* **Document text**
I find myself in a sticky situation where I've earned more money in a year than I was supposedly had claimed that I earned and come to find out that somebody has taken my identity and filed taxes in another state.
I wanted to know what the outcome of this could be.
I just contacted my attorneys.
They want to start levying property and, you know, with the threats and everything.
Oh, so you're getting letters from the IRS.
Oh, yeah.
Oh.
So I wondered to what extent, in your background, this can be pressed too, or how it can be.
You're going to become a pen pal with the IRS for a while.
But be confident because the IRS is getting a lot of this sort of stuff and IDs stolen and everything else.
It's going to take, like everybody else, including me, who have I've had my ID stolen as well.
And so you're in for a hassle factor, and you just start a file of all the places that they've taken your ID and used it.
And you just keep corresponding with them.
The IRS, though, is, I have found in this particular case, it's very easy for them to go back and figure out that they've got some fraud going.
And it's a big problem in this country that there's people filing fraudulent tax returns, getting their check.
That would have been the point with the difference in the states where I live and where the claim was filed.
Yeah.
But I don't think they figured that out.
One quick comment before we go or before I let you go.
I know you're busy.
You were asking why the Democrats wouldn't go ahead and debate on Fox News.
Yes.
The real inside secret about that is when you debate, you have to debate on ideas.
And I really don't think that they have ideas.

[A block of data]
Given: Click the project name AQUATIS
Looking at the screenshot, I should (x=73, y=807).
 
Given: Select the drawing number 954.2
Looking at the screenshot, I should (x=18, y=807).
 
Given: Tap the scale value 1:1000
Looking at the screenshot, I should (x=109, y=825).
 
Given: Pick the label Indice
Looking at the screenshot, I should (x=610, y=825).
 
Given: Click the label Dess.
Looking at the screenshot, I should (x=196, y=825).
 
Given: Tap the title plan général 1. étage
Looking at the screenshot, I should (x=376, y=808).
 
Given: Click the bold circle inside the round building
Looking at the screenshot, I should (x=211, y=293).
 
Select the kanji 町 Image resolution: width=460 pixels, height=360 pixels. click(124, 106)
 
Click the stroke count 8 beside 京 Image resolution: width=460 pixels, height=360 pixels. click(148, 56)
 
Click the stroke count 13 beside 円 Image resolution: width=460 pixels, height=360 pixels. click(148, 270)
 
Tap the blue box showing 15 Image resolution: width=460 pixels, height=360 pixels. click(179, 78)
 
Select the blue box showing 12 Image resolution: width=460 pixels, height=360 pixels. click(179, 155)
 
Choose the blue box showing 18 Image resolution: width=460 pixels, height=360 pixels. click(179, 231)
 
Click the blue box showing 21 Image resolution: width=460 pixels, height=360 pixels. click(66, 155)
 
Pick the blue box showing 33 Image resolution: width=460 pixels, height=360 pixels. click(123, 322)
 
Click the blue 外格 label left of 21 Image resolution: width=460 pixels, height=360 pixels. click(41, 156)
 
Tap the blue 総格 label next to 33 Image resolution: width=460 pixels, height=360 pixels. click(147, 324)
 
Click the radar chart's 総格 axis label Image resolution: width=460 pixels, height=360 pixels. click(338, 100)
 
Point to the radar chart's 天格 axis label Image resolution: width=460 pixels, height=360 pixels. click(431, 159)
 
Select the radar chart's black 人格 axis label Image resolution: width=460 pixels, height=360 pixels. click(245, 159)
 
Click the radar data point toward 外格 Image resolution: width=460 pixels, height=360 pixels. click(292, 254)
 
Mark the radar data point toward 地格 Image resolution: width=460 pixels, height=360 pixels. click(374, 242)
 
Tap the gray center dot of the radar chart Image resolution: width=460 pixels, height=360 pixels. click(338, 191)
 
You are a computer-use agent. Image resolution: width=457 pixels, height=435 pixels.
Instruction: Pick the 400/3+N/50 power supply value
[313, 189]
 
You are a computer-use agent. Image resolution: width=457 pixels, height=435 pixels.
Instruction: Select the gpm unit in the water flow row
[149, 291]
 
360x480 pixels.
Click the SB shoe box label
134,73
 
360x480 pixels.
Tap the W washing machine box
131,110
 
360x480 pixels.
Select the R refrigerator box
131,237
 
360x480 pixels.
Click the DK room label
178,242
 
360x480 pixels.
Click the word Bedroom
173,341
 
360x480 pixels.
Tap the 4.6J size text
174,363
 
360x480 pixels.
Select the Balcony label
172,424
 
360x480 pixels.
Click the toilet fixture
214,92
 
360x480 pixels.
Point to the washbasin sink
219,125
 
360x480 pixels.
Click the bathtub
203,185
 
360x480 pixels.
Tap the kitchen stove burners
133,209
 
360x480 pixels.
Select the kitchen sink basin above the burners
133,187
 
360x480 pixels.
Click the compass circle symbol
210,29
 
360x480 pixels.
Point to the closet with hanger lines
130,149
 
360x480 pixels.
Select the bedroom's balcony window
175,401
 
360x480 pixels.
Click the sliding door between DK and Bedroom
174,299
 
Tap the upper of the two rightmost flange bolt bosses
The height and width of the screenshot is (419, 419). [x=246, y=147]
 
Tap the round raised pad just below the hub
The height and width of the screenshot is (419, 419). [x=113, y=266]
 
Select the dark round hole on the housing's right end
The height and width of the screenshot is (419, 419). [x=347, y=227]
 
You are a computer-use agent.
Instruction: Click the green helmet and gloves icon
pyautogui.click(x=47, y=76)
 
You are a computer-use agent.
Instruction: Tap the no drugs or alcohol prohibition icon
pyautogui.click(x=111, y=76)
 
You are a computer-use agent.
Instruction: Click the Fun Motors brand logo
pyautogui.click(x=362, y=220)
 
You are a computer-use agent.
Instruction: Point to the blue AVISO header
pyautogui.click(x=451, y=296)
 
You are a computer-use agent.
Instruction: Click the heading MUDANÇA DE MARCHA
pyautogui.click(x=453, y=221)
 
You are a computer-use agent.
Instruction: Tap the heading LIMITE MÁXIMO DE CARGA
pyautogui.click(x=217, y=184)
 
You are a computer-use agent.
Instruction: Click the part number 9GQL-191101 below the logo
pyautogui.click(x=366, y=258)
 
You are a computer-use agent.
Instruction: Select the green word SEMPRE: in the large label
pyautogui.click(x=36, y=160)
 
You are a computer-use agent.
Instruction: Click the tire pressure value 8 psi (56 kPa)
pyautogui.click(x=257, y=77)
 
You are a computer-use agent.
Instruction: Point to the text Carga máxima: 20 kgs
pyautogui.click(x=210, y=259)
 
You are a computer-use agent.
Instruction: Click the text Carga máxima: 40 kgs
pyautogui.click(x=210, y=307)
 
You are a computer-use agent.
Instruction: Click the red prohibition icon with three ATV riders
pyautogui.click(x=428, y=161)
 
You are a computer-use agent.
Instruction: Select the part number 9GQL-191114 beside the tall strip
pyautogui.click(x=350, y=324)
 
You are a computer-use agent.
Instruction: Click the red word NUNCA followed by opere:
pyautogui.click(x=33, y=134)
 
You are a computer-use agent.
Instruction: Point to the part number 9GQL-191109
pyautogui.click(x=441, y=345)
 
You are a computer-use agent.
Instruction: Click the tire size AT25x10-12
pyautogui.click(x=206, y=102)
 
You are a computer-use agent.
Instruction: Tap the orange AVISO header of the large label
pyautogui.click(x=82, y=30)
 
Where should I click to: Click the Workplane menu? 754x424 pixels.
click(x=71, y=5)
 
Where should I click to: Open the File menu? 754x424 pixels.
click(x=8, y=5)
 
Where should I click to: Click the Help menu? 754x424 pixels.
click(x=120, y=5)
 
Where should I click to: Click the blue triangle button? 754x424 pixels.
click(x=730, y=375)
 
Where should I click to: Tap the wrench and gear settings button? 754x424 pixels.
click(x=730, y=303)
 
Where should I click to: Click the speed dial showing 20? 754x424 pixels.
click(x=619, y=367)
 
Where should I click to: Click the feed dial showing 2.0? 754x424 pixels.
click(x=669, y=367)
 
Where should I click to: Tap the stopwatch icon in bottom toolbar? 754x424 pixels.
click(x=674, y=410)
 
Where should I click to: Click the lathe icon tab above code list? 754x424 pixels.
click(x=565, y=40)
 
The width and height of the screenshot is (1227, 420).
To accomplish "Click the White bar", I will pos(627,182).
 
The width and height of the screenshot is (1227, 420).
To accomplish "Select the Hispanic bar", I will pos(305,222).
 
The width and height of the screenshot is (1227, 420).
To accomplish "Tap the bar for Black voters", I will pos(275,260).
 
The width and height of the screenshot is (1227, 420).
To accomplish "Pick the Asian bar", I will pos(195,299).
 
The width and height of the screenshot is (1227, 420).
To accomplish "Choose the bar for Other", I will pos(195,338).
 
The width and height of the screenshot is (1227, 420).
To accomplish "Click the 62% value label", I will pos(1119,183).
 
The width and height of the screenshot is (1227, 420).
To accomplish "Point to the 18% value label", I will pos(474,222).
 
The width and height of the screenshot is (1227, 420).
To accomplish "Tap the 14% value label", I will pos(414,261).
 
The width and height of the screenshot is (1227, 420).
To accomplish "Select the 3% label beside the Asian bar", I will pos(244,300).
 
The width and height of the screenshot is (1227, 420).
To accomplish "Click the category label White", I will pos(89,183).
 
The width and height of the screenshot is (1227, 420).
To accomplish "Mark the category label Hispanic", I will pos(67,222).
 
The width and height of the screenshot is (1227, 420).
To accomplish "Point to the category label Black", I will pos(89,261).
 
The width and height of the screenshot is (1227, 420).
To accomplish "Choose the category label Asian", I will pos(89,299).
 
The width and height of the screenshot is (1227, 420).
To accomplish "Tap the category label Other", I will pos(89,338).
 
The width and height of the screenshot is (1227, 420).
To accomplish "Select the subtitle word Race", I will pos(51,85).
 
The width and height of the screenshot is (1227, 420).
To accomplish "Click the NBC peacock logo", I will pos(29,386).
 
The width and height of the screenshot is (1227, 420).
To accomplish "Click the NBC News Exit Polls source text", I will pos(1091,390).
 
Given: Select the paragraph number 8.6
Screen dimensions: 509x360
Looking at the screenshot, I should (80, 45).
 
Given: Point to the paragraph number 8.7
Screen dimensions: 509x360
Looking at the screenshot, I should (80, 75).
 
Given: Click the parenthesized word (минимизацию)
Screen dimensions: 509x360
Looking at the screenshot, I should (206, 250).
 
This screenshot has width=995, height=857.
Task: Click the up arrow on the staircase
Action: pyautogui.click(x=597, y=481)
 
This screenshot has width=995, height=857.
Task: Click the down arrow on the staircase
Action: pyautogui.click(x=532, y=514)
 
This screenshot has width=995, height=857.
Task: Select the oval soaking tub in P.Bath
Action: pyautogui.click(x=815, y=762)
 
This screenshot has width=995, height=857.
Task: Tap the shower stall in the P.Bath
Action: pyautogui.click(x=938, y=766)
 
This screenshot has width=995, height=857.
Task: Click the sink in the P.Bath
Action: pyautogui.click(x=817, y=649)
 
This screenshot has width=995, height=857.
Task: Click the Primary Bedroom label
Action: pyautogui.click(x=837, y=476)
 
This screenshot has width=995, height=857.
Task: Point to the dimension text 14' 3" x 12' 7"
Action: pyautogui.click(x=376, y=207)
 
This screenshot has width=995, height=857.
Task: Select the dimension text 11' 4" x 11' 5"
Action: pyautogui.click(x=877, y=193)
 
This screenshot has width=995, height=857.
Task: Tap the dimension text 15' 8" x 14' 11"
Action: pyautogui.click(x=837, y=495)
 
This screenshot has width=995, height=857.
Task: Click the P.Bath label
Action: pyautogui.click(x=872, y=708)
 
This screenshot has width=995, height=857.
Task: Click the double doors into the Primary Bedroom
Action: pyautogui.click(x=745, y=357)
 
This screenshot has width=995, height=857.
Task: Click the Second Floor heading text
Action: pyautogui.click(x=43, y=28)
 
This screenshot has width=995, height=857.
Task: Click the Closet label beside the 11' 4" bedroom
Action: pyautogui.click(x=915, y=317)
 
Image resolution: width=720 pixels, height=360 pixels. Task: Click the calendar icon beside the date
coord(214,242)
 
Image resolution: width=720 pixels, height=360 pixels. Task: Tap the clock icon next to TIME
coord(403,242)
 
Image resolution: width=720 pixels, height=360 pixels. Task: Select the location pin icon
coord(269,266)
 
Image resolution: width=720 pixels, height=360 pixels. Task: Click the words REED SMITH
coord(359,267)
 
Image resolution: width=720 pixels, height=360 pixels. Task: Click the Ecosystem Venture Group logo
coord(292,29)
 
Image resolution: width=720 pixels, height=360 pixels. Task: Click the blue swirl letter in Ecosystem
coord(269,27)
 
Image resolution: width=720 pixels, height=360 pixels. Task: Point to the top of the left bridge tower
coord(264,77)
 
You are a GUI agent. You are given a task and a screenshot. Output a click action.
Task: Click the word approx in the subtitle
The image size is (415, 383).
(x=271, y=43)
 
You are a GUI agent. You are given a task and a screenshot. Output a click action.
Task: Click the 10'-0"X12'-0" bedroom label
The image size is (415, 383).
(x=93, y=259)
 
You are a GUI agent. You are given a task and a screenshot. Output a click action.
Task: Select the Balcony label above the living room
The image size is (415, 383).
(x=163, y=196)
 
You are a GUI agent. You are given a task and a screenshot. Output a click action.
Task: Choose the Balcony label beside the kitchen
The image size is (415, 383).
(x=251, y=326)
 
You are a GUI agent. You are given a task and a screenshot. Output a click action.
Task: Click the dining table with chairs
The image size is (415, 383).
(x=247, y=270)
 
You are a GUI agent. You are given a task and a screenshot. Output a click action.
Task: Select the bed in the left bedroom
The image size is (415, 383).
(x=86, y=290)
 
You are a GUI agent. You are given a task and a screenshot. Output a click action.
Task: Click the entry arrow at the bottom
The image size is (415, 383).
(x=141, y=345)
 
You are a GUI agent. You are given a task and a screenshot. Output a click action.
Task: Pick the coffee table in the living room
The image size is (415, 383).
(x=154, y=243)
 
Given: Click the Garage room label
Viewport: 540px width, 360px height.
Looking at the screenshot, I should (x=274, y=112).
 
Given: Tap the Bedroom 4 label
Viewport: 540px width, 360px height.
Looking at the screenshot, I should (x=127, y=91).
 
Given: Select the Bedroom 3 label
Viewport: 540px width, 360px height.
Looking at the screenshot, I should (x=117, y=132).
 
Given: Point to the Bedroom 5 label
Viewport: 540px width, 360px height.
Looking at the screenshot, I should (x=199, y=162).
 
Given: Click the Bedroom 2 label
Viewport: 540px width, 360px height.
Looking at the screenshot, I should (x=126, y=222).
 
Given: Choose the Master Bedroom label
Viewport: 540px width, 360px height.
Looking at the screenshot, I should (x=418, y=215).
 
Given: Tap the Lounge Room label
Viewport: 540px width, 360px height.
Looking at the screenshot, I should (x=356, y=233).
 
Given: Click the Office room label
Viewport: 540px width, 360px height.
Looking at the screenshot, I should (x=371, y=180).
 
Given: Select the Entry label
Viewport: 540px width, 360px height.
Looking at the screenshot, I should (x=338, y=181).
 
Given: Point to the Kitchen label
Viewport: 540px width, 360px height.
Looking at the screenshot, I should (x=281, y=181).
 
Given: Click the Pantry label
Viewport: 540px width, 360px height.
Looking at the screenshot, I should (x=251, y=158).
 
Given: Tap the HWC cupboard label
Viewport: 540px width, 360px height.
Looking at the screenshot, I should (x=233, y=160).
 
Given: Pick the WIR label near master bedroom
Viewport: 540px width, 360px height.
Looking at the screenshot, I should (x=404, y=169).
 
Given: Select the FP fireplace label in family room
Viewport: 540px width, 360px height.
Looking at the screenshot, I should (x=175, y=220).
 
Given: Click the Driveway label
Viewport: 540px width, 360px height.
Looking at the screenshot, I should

* **Parts of the exercise**
1) In the tax identity theft transcript, what did the caller find out someone had done with their identity?
2) Carry on the tax identity theft transcript from its last line.

* **Written responses**
1) Someone used the caller's identity to file taxes in another state.

2)
And if they did have ideas and they did give them because they want to go with their preliminary votes early, well, what they're going to do is they're going to give their ideas away.
And then all the conservatives are going to steal the ideas and use them for their own.
Yeah, but what difference does it, what channel it's going over on your TV set?
Understandably so.
That's the part that baffles me is that, I mean, people in this, you know, we get this all the time in the media where all these politicians want some microphone time, some camera time, and there's none bigger than Fox and their distribution throughout the country.
I don't know.
Hey, John Kerry, that always said, go to my website, go to my website.
You can never express his idea, but go to my website and find out what it is.
That's right.
I don't have an answer for anything, but if you go to my website, I've been trained to say that.
Thank you so much.
No, thank you.
Oh, by the way, I had totally digressed.
I had the pleasure of Mike Deaver on my show at my local show yesterday.
He was in town.
And because he was with Ronald Reagan back when he was governor of California in Sacramento and then on to the White House with him.
And just, you know, just what a pleasure about knowing the inside stories about Ronald Reagan and how he knew who he was and knew what he wanted to do.
And that's whether you agreed or disagreed with him, that was what people respected.
It's become a celebrity fest now.
Instead of people with big ideas like Ronald Reagan, and you're right.
I mean, on that debate, there won't be any big ideas.
I don't know.
David in Houston.
David, hello.
You're on the Rush Limbaugh program with Tom Sullivan.
Hello, sir.
Good day.
Good day.
I'll give this to you in a caveat, and then I'll listen to your response.
I'll hang up after I speak.
It took me 16 years.
I had to actually learn the Japanese language through a book and then pay for a tutor for me to finally earn six figures.
Wow.
It was not easy.
It was very difficult.
I didn't come from a privileged background where I had private schools.
It took a lot of hard work, a lot of lessons learned, and I finally began earning a little over $10,000 a month.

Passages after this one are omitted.